On 23 January 2015 in SZWAJ v Minister for Immigration and Border Protection [2015] FCA 26, Justice Greenwood granted an interlocutory injunction restraining the Minister from “from removing the applicant from Australia pending the determination of final relief in these proceedings or earlier order”.  After the Department became aware of the data security breach, it wrote to all affected asylum seekers and said (amongst other things) that:

 “The department will assess any implications for you personally as part of its normal processes.  You may also raise any concerns you have during those processes”

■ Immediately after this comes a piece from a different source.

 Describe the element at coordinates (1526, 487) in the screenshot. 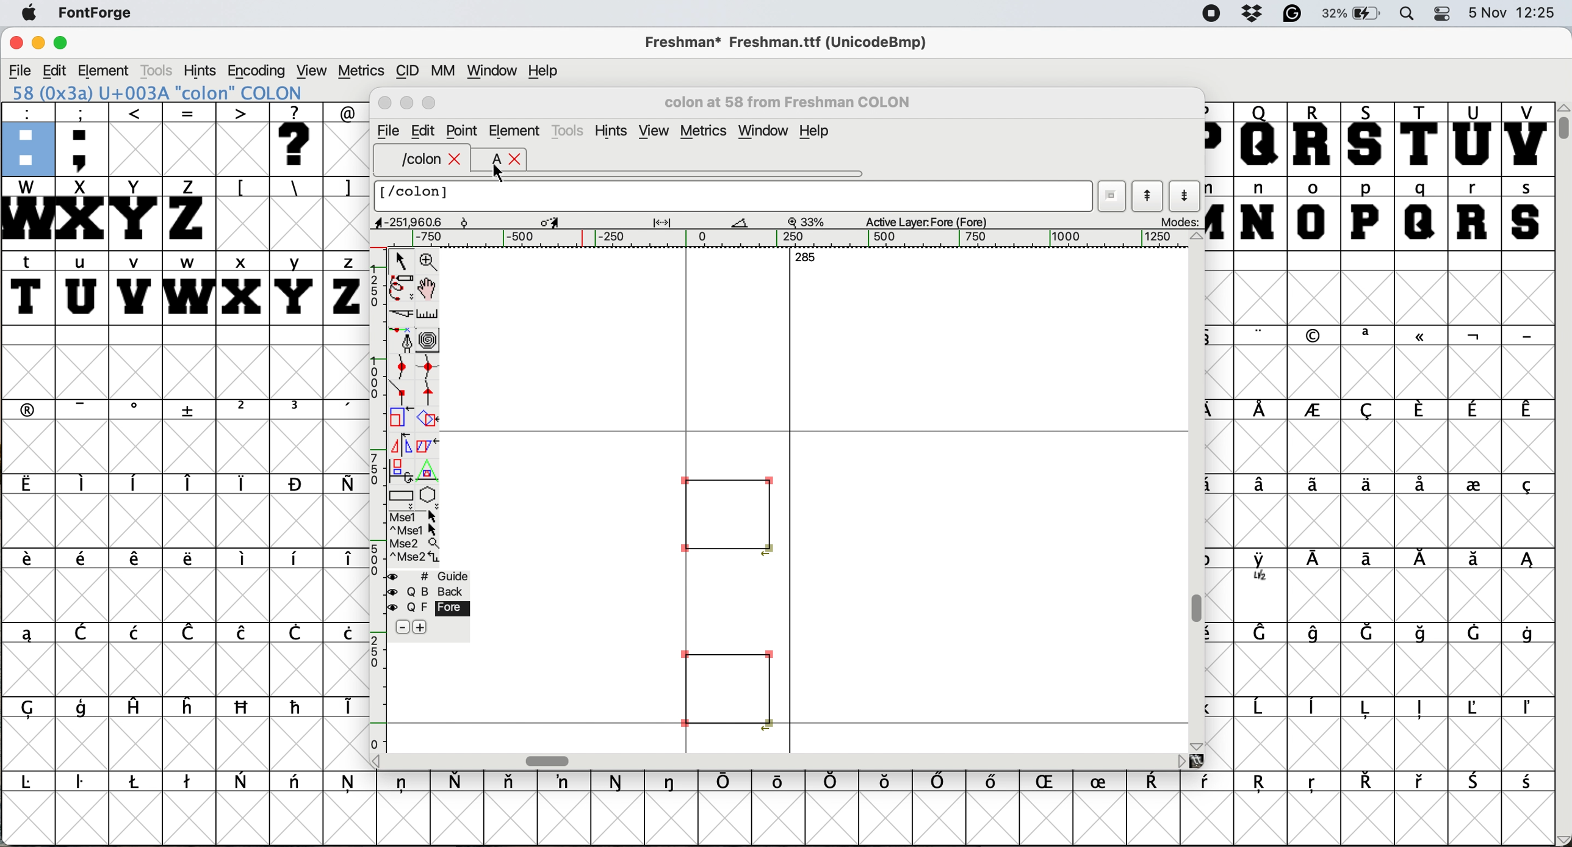

I see `symbol` at that location.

In SZWAJ the Minister proposed to remove the applicant from Australia.  SZWAJ has claimed that the Minister (or the Department) has failed to consider properly the impact of the data security breach on a return by the applicant to India.  The precise nature of SZWAJ’s argument is not clear from the decision, but Justice Greenwood came to the conclusion that there was an arguable point and that the removal of the applicant from Australia would be highly prejudicial to the applicant’s ability to argue the case.  Accordingly, the court granted the interlocutory injunction.

Later, in mid February, the Federal Circuit Court followed Justice Greenwood’s lead and granted an interlocutory injunction in SZWCH v Minister for Immigration & Anor [2015] FCCA 325.

Whether or not these decisions have any material impact on the ultimate fate of the asylum seekers request to be recognised as refugees remains to be seen.  As reported earlier, the Privacy Commissioner is separately investigating complaints he received from a number of the affected asylum seekers, but the remedies available under the Privacy Act do not extend to granting refugee status.